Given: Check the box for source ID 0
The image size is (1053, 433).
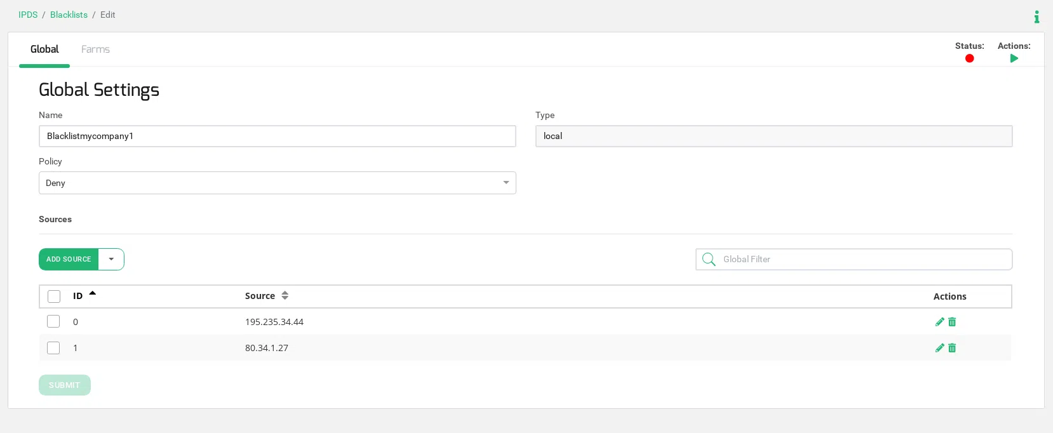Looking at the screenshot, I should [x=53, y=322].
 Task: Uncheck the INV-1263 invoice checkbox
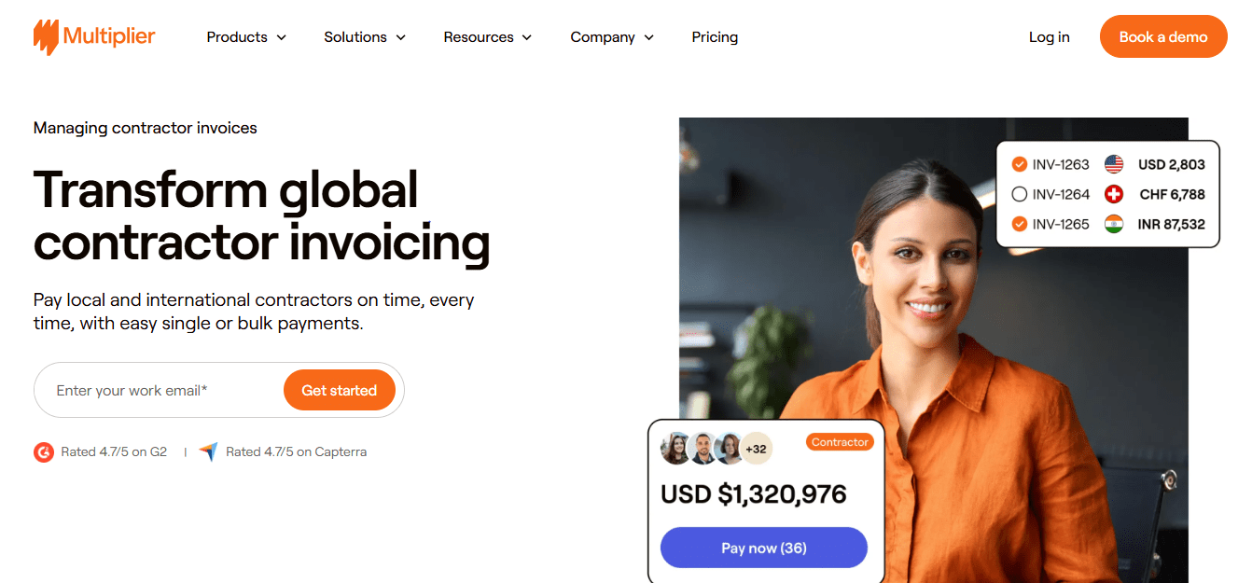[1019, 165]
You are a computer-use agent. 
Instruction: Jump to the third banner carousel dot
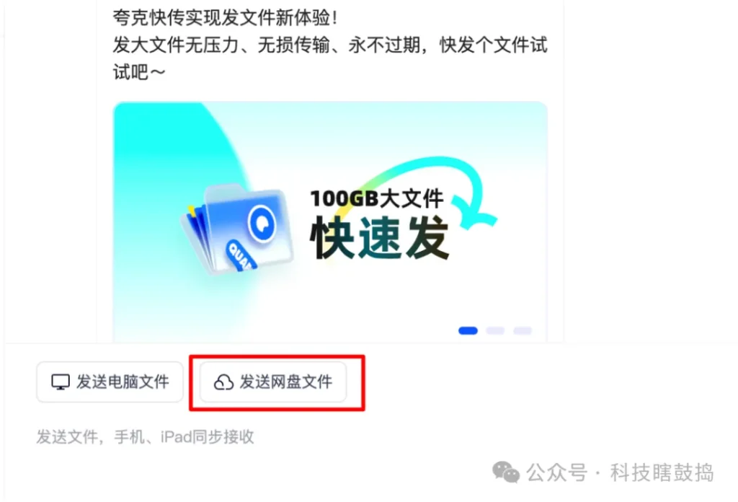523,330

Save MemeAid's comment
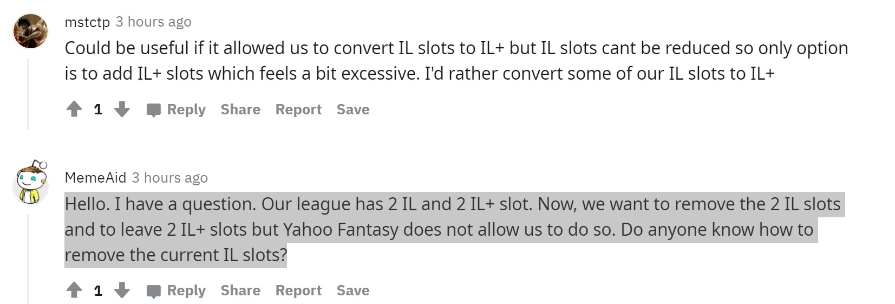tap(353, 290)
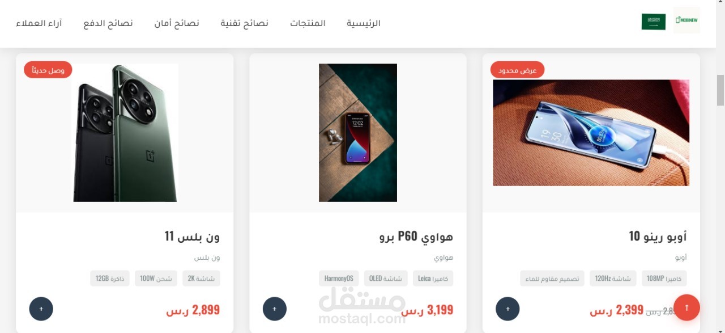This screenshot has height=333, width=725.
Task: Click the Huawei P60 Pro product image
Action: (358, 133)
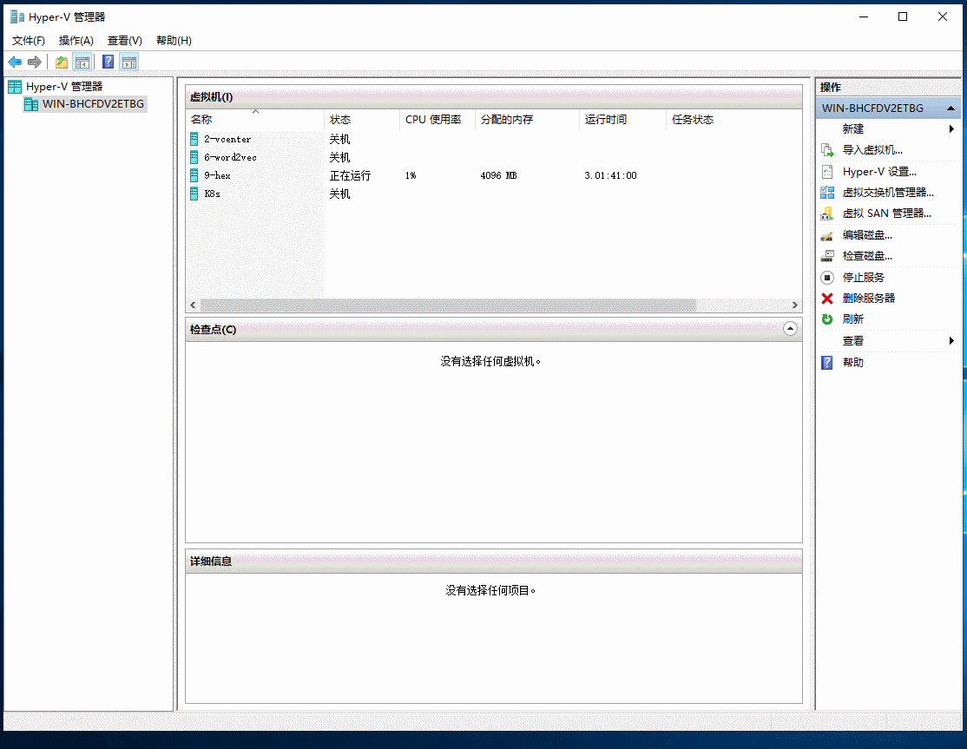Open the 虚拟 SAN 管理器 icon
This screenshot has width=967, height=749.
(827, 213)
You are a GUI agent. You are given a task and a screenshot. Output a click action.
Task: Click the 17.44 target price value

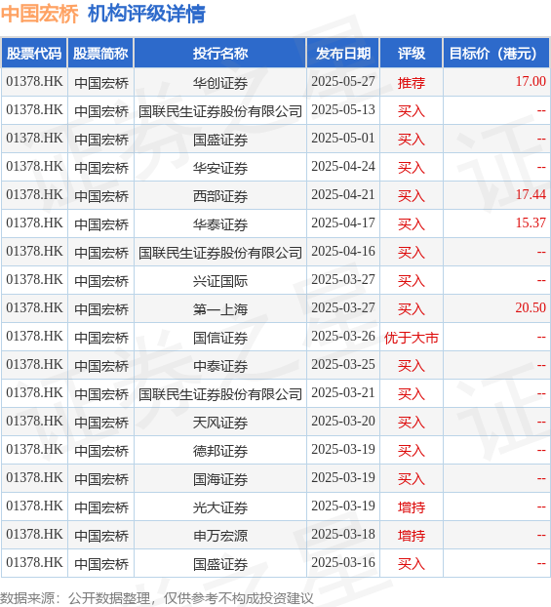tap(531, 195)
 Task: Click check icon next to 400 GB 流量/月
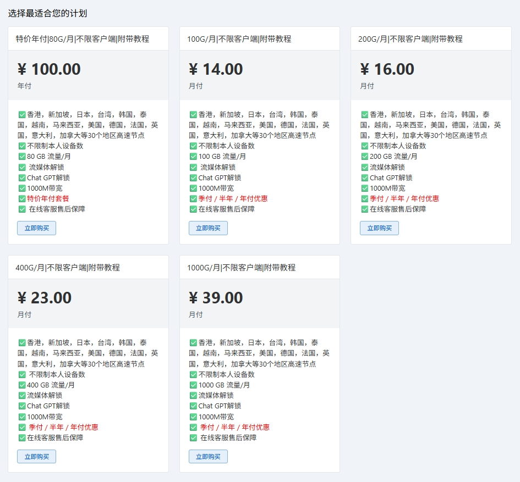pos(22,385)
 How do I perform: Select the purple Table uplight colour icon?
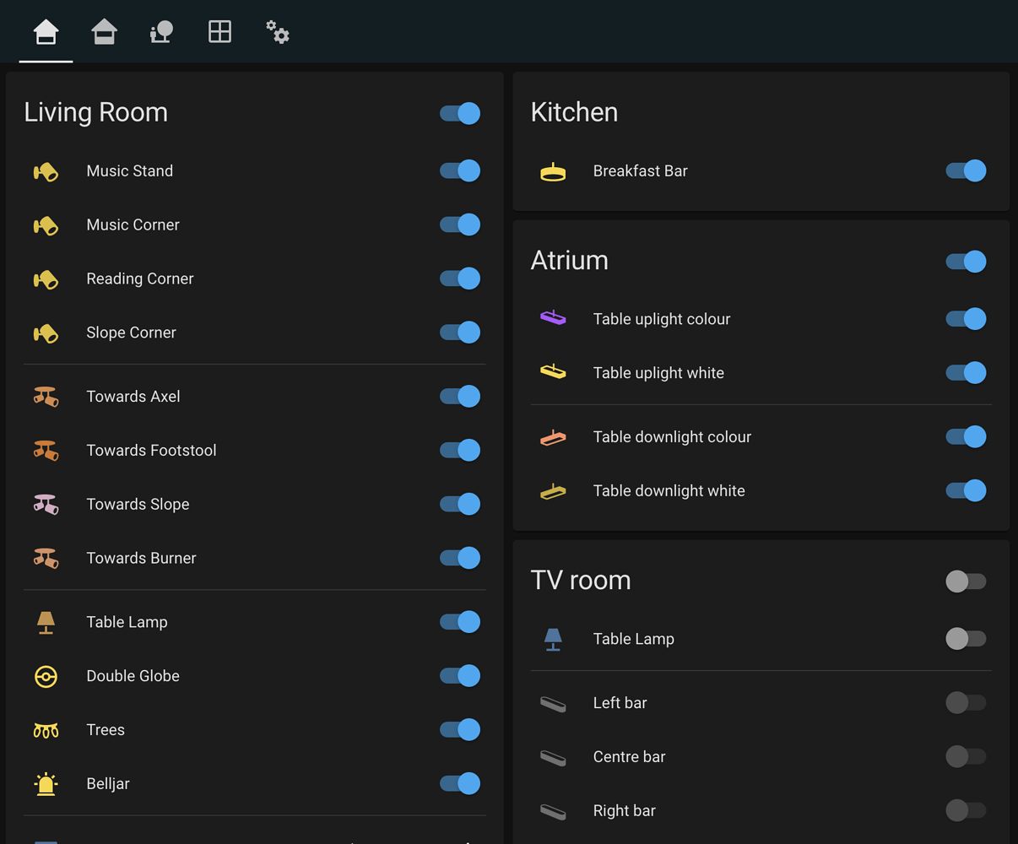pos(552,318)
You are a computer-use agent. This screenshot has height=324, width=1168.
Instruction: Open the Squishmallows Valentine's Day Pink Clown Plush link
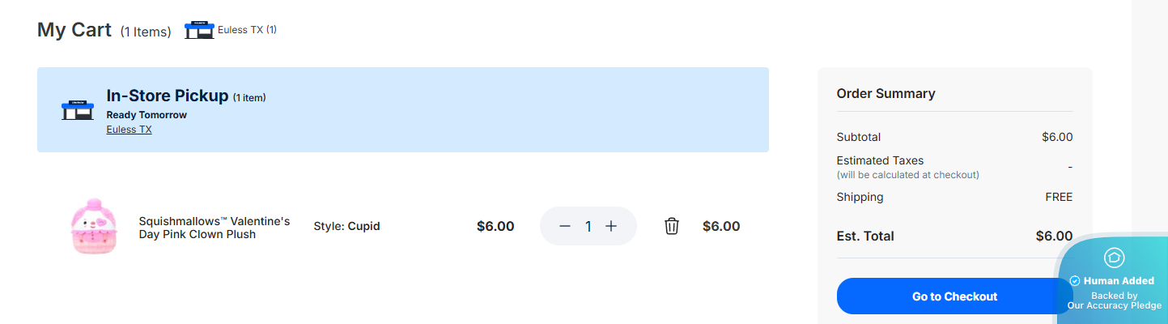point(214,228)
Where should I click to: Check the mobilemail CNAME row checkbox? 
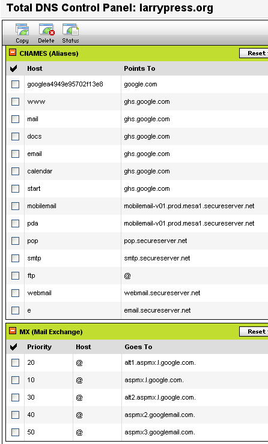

+ + +

• **WHAT YOU SHOULD DO**: From the data, list each line in which the string "computer" appears.

• **SOLUTION FOR THIS PROBLEM**:
You are a computer-use agent. 
You are a computer-use agent. This screenshot has height=324, width=1168.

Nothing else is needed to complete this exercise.